■ What to produce:
Could you output each line below exactly as it appears, excluding any pictures?

■ Record extracts:
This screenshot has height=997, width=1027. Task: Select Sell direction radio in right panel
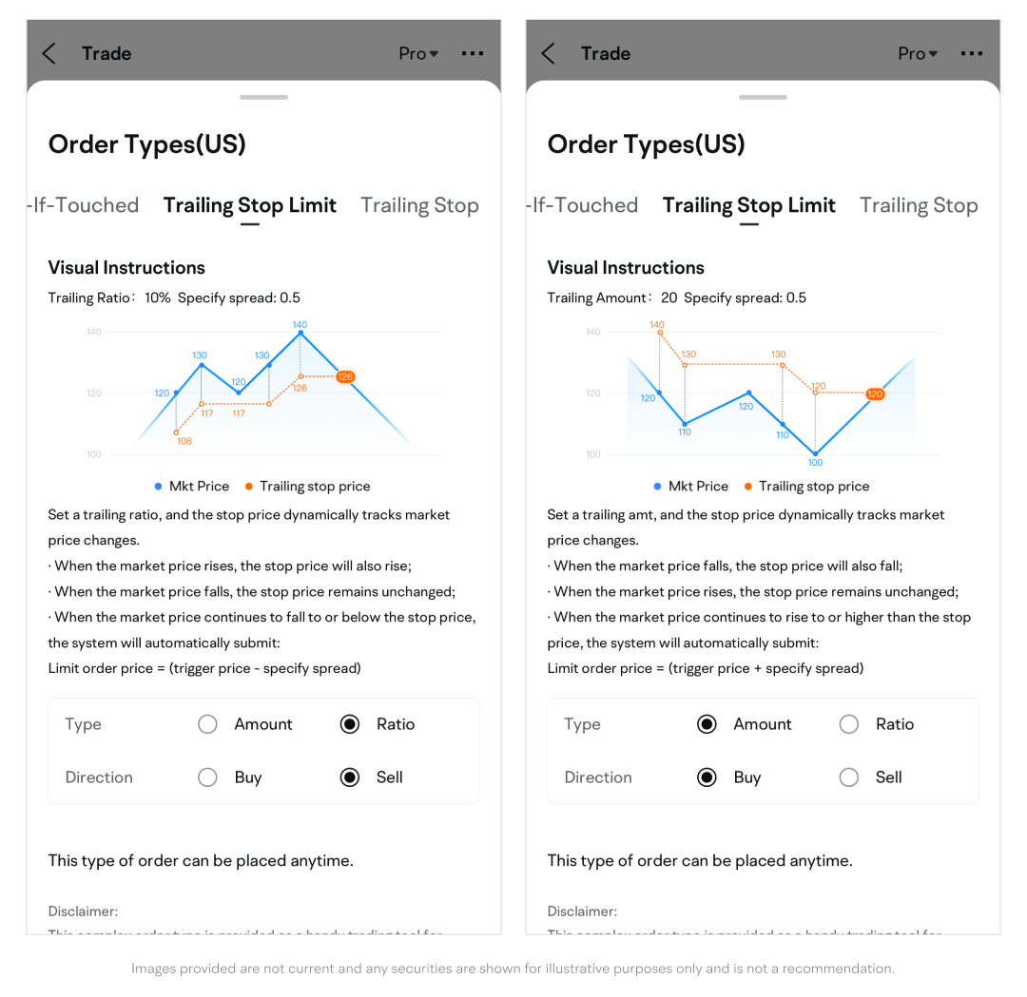point(849,777)
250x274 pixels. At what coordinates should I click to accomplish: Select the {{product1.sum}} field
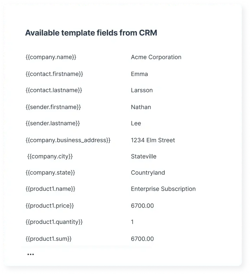(x=48, y=239)
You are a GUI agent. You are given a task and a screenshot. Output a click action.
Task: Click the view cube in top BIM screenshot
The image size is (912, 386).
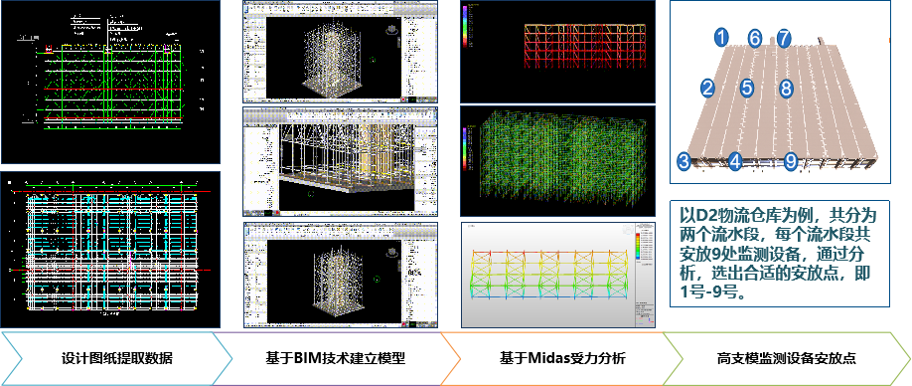[392, 29]
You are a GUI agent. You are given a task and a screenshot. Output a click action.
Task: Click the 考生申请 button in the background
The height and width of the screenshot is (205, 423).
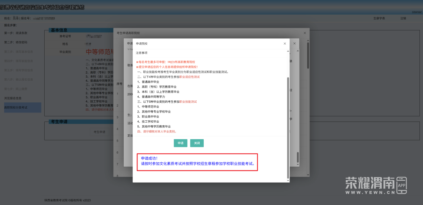click(99, 132)
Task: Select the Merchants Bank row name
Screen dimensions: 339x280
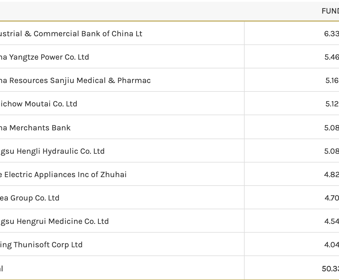Action: 35,128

■ Written reply:
This screenshot has height=997, width=1027. Task: Select Sell direction radio in right panel
point(849,777)
250x274 pixels. At what coordinates should I click to accomplish: Select the {{product1.sum}} field
(x=48, y=239)
You are a GUI agent. You are given a task and a screenshot. Output a click action.
Task: Click the view cube in top BIM screenshot
The image size is (912, 386).
[392, 29]
You are a GUI agent. You are given a task and a screenshot. Output a click action.
Task: Click the 考生申请 button in the background
The height and width of the screenshot is (205, 423).
click(99, 132)
Task: Select the Merchants Bank row name
Screen dimensions: 339x280
Action: 35,128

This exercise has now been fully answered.